What Needs to Be Done About Superbugs
As the superbug threat grows, lawmakers and experts alike say the solution to the problem is clear -- but not necessarily easy to get going.
"Since 1977, the Food and Drug Administration has known that regularly feeding antibiotics to healthy animals is reducing the effectiveness of these drugs," said Rep. Louise Slaughter, D-N.Y., in a statement to ABC News. "And a recent study conclusively linked the routine use of antibiotics in food animals with the rise of MRSA, which now kills more people than AIDS.
"If that's not a public health crisis, I don't know what is."
One approach, doctors say, is to reduce antibiotic use in both humans and animals -- essentially using them only to treat disease, rather than for disease prevention. Slaughter, who is also the only microbiologist in Congress, has in recent years introduced legislation that would regulate antibiotic use in animal feed. So far, this bill has not passed into law.
"There is now general recognition that antibiotics merely for livestock growth improvement has significant implications for public health safety," says Dr. Paul Auwaerter, an infectious disease specialist and professor of medicine at Johns Hopkins Hospital.
Proponents of feeding antibiotics to healthy livestock argue, however, that the process is necessary to ensure animal health and to maintain efficiency. Eliminating antibiotics from feed would decrease the number of animals meat producers can raise, and so increase meat prices.
Data from the National Research Council estimates that a ban on antibiotic use in animal feed would cost a family of four an additional 34 to 75 cents per week for meat. Critics, on the other hand, cite the total cost to U.S. households from superbug infections. According to a news release from the advocacy group Alliance for the Prudent Use of Antibiotics, these costs amount to $35 billion when factoring in lost wages, hospital stays and premature deaths nationwide.

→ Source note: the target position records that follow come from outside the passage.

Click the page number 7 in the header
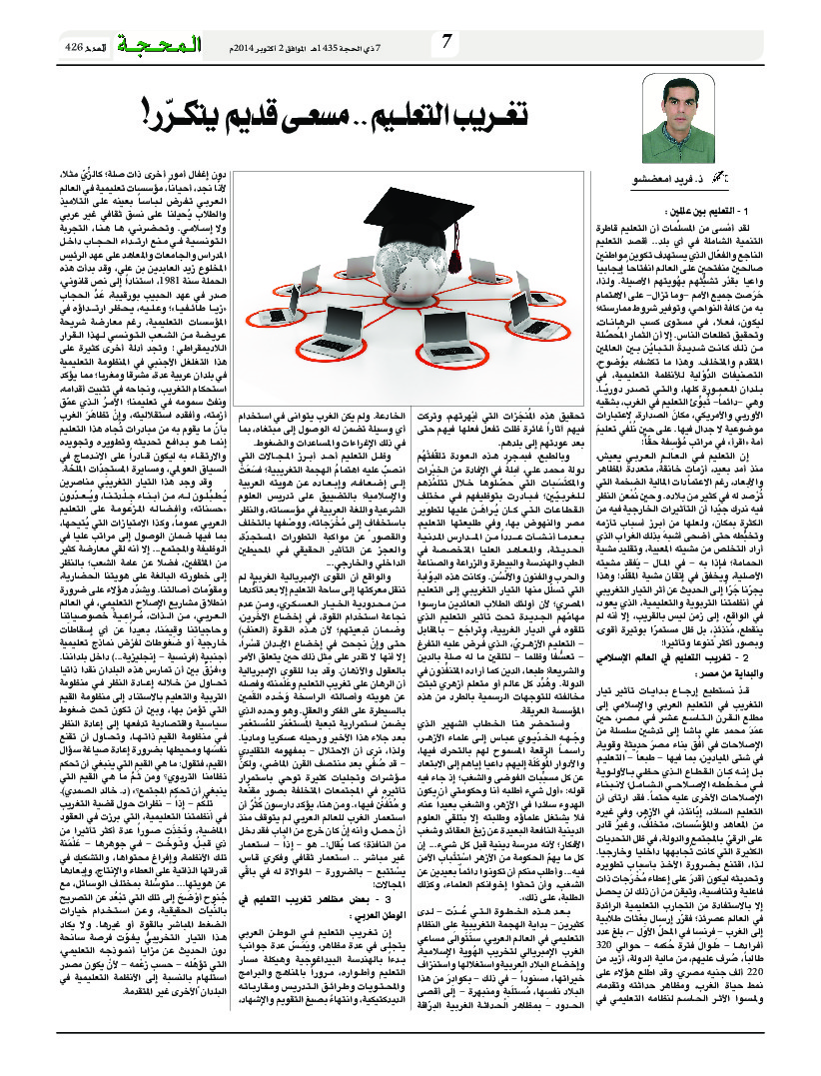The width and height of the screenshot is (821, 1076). pos(445,42)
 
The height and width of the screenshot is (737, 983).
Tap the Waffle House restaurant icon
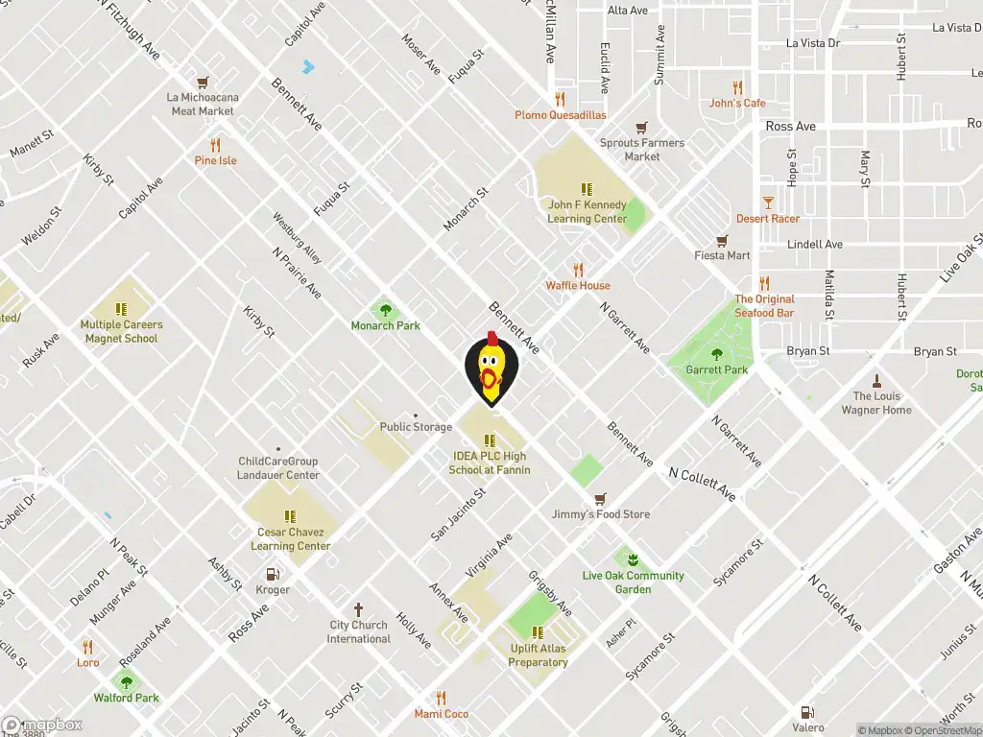(x=578, y=270)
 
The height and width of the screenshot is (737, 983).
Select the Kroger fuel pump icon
(x=273, y=574)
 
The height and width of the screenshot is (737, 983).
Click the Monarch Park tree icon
(x=385, y=310)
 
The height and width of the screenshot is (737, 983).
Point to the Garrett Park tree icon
(x=716, y=354)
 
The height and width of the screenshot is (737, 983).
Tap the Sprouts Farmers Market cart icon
(x=641, y=128)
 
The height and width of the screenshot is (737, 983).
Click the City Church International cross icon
(x=358, y=609)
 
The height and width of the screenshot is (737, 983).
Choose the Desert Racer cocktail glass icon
(x=767, y=202)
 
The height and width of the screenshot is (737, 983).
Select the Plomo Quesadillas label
(x=561, y=115)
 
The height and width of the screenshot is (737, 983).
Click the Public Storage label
(x=416, y=427)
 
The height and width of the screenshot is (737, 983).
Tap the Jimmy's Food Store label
(x=601, y=514)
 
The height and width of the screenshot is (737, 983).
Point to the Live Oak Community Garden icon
(x=632, y=559)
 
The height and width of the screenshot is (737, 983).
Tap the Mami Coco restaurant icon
(x=441, y=698)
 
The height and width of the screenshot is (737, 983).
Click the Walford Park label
(x=127, y=698)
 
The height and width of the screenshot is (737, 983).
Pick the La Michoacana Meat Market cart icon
(x=203, y=83)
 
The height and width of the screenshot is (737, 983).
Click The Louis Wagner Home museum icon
(x=875, y=380)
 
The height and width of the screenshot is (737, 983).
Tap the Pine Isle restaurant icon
(x=215, y=145)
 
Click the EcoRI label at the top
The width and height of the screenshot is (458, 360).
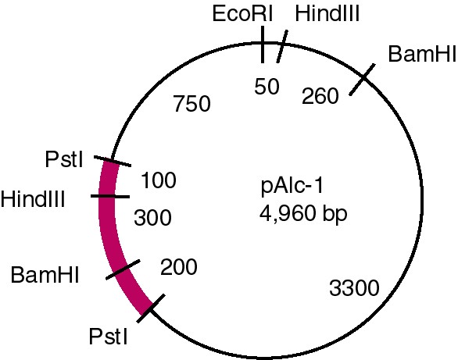(242, 14)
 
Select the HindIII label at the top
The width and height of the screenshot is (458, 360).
(327, 14)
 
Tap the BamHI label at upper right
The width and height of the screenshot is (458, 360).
(422, 54)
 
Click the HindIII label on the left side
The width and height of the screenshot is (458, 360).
(33, 199)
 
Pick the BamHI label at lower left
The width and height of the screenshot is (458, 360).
(45, 275)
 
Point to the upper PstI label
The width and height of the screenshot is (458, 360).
(64, 159)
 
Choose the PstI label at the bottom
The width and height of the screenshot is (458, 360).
(108, 337)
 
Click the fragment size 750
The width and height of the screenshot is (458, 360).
(192, 104)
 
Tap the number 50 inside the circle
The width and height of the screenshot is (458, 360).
(267, 87)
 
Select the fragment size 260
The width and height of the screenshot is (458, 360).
(320, 96)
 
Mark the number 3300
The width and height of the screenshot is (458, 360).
(354, 288)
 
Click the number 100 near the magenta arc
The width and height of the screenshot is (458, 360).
(159, 180)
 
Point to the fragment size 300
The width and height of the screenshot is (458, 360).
(152, 218)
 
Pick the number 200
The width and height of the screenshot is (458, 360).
(179, 267)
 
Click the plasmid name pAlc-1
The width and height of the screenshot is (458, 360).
(292, 186)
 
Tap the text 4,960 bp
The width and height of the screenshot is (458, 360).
(303, 213)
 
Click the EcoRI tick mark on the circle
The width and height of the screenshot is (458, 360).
(263, 45)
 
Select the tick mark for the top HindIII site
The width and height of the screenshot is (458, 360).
(282, 46)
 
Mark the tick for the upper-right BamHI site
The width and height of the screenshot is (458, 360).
(362, 80)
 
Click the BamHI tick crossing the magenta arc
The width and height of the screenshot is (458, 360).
(123, 269)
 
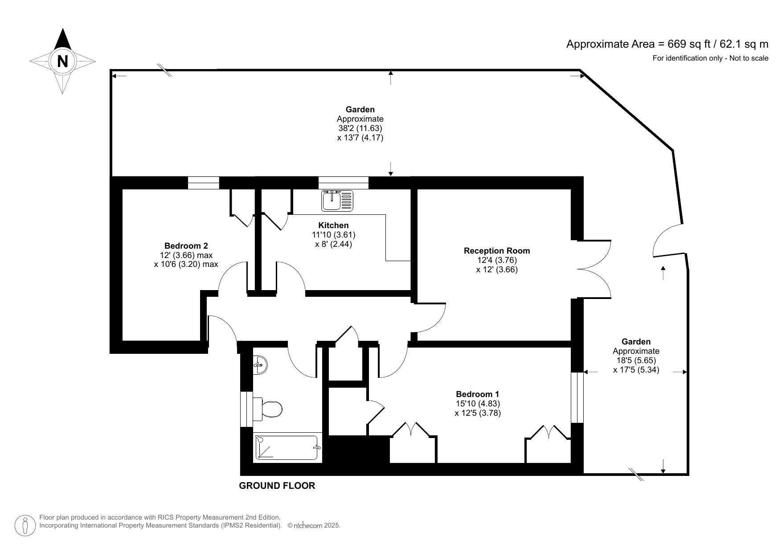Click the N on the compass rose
point(62,61)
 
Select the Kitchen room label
point(333,225)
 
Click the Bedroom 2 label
point(186,246)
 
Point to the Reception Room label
point(497,251)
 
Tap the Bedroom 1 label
point(477,394)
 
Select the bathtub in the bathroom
point(288,447)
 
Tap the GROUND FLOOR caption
point(277,486)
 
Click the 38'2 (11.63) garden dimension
point(360,128)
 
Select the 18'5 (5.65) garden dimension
point(636,360)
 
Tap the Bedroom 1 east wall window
point(577,397)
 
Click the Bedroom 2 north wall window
point(203,183)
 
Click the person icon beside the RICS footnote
point(25,525)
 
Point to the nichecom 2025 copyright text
point(314,526)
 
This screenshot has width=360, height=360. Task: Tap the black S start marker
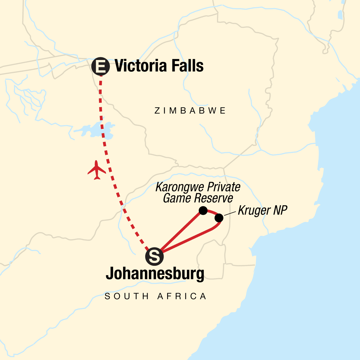154,256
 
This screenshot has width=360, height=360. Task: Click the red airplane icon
97,170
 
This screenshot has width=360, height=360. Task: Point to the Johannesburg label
155,274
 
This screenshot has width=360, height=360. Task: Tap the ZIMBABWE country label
190,111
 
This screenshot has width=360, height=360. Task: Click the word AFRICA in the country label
182,296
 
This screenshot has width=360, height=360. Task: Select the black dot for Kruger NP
219,218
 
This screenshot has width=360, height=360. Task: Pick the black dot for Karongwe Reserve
203,211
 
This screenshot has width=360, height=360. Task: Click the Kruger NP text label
262,210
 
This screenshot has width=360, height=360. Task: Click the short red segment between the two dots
212,212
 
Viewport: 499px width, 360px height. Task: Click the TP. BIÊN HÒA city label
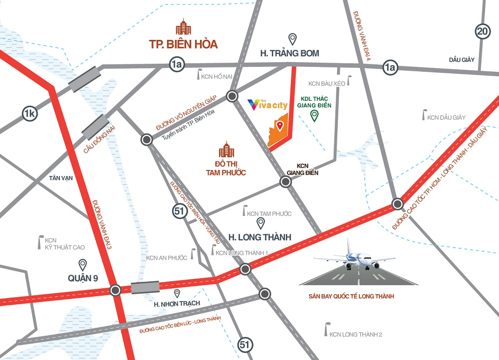coord(183,44)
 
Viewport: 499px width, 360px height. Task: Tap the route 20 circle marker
coord(483,32)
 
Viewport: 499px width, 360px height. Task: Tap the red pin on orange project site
coord(280,126)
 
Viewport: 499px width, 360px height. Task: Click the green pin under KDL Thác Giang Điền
coord(314,116)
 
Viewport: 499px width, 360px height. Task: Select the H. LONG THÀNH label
coord(259,237)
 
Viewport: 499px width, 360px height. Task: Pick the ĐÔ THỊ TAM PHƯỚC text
coord(228,168)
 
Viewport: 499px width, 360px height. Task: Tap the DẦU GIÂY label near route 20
coord(460,59)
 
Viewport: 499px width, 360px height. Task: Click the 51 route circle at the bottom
coord(245,344)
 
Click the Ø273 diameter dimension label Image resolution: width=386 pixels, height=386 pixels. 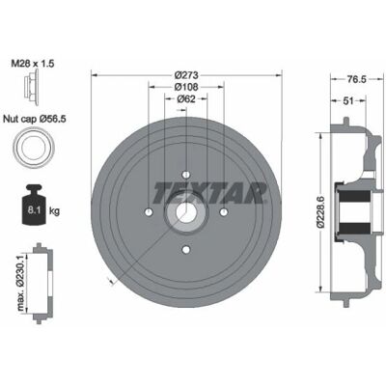tap(186, 75)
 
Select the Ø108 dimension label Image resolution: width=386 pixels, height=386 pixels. tap(186, 87)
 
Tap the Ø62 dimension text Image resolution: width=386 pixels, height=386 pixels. tap(186, 99)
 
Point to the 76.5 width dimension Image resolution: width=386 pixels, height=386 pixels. tap(357, 79)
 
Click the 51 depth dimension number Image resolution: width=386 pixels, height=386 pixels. tap(348, 101)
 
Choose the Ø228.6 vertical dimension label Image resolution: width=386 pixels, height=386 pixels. tap(320, 212)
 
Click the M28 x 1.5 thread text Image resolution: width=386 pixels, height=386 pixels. tap(33, 64)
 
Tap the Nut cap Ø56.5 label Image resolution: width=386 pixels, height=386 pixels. tap(35, 120)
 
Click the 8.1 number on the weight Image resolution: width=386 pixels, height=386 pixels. tap(33, 211)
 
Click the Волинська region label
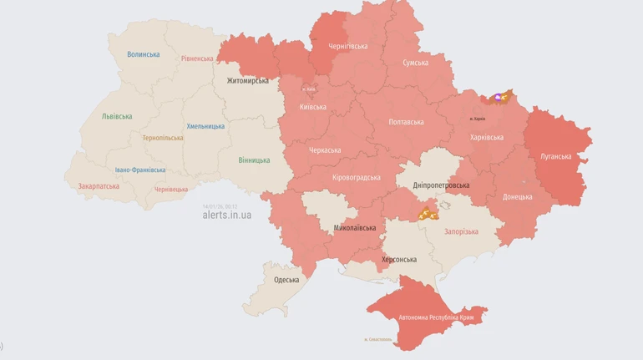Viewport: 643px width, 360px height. [143, 54]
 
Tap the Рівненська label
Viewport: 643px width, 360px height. [197, 58]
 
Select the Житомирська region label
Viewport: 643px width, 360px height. [248, 81]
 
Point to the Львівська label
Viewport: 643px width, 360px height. [117, 116]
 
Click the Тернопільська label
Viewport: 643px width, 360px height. [162, 138]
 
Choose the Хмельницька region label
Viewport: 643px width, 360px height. [205, 126]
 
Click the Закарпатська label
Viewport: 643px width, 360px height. [99, 186]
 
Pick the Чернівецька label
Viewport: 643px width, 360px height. [171, 190]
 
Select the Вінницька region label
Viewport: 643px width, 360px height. [254, 160]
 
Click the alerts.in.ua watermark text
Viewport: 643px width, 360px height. [226, 215]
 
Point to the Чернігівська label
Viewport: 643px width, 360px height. [347, 46]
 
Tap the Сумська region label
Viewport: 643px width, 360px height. [415, 63]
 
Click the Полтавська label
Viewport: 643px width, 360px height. [406, 122]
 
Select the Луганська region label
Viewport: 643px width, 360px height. [555, 156]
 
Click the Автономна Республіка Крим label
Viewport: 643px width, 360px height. [436, 318]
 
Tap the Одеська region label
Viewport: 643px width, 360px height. [286, 280]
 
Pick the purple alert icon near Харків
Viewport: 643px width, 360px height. [499, 98]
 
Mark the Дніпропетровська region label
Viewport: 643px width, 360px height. [441, 185]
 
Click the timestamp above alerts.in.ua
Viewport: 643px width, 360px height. [220, 206]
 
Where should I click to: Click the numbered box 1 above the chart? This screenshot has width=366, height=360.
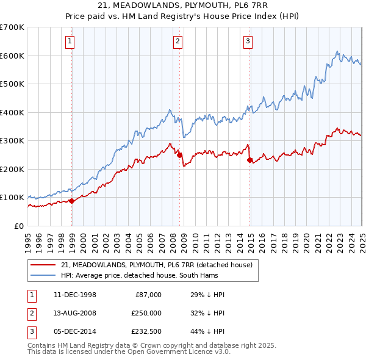point(71,41)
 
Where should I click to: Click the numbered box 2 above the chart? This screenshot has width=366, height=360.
point(178,41)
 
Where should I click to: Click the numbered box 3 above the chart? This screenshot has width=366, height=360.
point(248,41)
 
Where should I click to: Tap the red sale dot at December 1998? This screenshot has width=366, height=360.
point(72,201)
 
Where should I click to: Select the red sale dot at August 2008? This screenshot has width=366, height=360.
point(179,155)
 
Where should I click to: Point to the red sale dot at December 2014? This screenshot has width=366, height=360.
point(250,160)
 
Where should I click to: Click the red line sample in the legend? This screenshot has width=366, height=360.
point(42,265)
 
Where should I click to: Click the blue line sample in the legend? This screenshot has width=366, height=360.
point(42,276)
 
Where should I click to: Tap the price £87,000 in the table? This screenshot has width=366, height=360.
point(148,295)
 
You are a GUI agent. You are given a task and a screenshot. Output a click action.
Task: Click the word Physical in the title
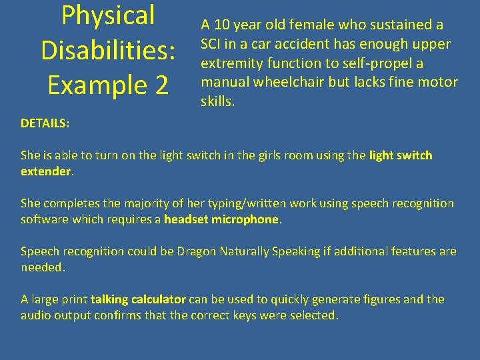(108, 16)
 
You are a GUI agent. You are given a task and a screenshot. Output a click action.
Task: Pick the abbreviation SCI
(212, 45)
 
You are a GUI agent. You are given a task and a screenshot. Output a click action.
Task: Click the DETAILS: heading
(45, 123)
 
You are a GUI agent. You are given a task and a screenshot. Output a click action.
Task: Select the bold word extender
(46, 171)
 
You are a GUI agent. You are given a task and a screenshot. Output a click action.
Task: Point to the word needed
(43, 267)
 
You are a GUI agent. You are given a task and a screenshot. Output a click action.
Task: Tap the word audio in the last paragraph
(36, 315)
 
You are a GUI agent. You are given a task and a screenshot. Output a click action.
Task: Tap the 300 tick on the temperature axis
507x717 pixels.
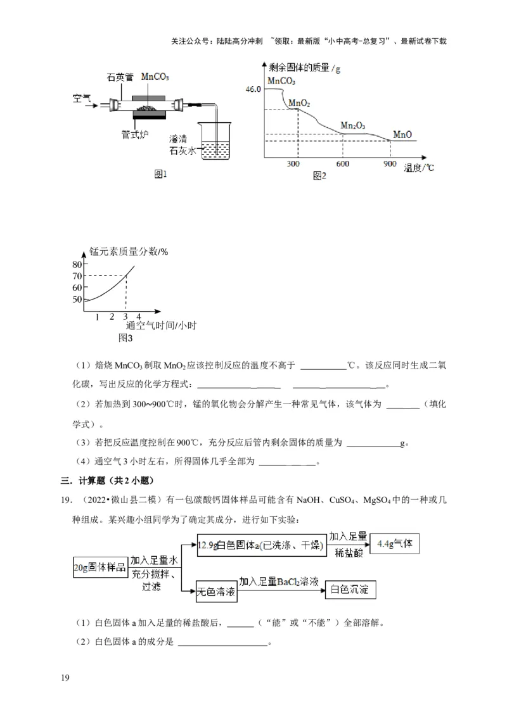(293, 164)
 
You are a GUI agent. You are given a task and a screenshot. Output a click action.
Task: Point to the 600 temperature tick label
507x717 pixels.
(343, 164)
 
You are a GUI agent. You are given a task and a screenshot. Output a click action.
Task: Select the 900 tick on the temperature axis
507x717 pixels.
(390, 164)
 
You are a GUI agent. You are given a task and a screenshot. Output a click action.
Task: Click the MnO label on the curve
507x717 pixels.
(402, 134)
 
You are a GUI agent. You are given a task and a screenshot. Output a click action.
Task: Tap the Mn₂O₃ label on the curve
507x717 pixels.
(352, 125)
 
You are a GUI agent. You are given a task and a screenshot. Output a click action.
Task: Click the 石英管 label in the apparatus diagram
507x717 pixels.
(120, 77)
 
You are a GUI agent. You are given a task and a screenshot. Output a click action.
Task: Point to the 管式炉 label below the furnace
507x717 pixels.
(134, 134)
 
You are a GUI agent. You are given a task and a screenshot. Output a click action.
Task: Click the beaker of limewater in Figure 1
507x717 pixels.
(216, 143)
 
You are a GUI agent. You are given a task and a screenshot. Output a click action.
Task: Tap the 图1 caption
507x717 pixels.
(160, 174)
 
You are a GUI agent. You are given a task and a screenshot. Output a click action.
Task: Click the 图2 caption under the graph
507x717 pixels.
(319, 175)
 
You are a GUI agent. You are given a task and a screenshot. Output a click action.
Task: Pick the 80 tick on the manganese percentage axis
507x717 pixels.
(77, 264)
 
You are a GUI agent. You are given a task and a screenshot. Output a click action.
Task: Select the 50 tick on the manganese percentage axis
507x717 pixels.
(77, 300)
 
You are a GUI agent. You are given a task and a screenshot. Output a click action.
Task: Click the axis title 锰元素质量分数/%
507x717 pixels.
(129, 251)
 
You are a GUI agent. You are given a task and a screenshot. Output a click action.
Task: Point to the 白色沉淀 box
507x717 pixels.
(350, 590)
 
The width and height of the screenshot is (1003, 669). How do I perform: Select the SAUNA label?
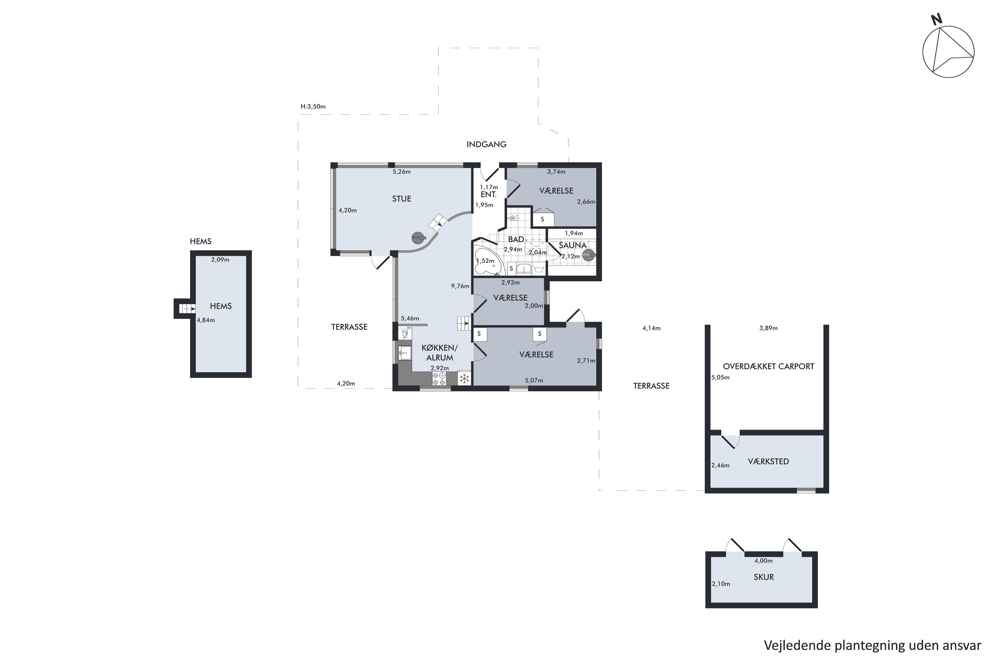point(573,245)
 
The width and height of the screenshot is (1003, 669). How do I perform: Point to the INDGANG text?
point(486,144)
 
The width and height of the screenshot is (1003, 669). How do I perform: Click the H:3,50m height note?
point(313,107)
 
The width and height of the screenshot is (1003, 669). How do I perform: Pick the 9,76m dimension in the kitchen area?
point(460,286)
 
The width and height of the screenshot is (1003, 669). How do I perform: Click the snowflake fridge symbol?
point(464,378)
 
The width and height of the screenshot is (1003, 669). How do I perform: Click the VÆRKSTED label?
point(768,462)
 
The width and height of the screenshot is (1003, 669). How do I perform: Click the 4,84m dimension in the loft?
point(206,320)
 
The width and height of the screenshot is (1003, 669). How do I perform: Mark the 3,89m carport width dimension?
point(768,328)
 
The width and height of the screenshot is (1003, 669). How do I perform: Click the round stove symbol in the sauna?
point(588,255)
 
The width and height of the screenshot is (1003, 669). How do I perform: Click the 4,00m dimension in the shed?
point(763,561)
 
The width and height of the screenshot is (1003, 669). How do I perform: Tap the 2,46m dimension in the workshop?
point(720,466)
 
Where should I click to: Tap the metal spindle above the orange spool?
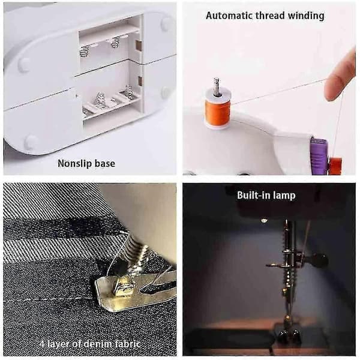click(x=216, y=86)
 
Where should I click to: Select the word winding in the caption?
click(x=306, y=16)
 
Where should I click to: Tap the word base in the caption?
click(x=104, y=163)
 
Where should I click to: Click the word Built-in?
click(x=251, y=195)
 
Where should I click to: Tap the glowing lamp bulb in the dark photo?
click(x=263, y=221)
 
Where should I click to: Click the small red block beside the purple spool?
click(x=335, y=165)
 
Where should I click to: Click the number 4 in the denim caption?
click(x=42, y=344)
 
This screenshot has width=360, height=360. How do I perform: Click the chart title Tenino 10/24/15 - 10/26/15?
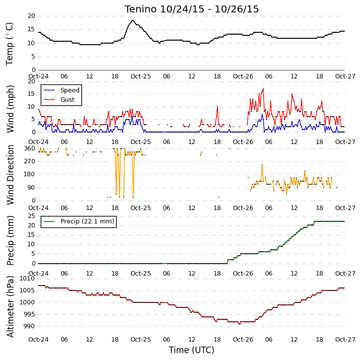pyautogui.click(x=192, y=9)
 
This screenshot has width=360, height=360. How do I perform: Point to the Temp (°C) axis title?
pyautogui.click(x=9, y=44)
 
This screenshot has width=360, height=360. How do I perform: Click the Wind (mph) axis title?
pyautogui.click(x=10, y=109)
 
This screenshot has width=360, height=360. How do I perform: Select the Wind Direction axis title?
pyautogui.click(x=10, y=175)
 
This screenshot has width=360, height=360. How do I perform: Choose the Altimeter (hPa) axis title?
pyautogui.click(x=10, y=306)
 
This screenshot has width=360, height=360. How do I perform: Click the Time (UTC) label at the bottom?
pyautogui.click(x=192, y=350)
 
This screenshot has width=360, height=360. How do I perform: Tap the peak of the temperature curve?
pyautogui.click(x=133, y=20)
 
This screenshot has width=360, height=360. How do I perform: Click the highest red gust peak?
pyautogui.click(x=263, y=88)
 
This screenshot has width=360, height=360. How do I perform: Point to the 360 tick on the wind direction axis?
pyautogui.click(x=29, y=148)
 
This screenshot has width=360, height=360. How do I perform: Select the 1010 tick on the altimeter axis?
pyautogui.click(x=27, y=279)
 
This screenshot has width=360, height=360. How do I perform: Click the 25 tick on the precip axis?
pyautogui.click(x=31, y=216)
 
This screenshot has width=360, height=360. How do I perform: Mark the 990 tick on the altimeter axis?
pyautogui.click(x=29, y=326)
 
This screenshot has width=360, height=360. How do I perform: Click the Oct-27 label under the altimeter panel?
pyautogui.click(x=345, y=339)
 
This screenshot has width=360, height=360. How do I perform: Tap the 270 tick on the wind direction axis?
pyautogui.click(x=29, y=161)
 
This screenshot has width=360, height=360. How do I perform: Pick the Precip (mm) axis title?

Livestock farmers Maria and Ron Rosmann of Harlan, Iowa, also attended the Supermoms roundtable. They agree that it is time for a change in the industry.
"I feel very guilty about deaths resulting from this," Ron Rosmann says. "It shouldn't be. It doesn't have to be. If producers would change their production so that animals had more space and room to go outside, that would make a big difference."
"We have cheap meat in the U.S.," Maria Rosmann says. "The fear that is put into the consumer of how it will affect their pocketbooks is very real, but there is no fear put into the consumer's mind about what you are feeding your family."
Macario says there is a solution to the problem of increased antibiotic resistance. "I want to make sure that people don't shut down or feel like the world is going to end. Not all issues are solvable, but this one is."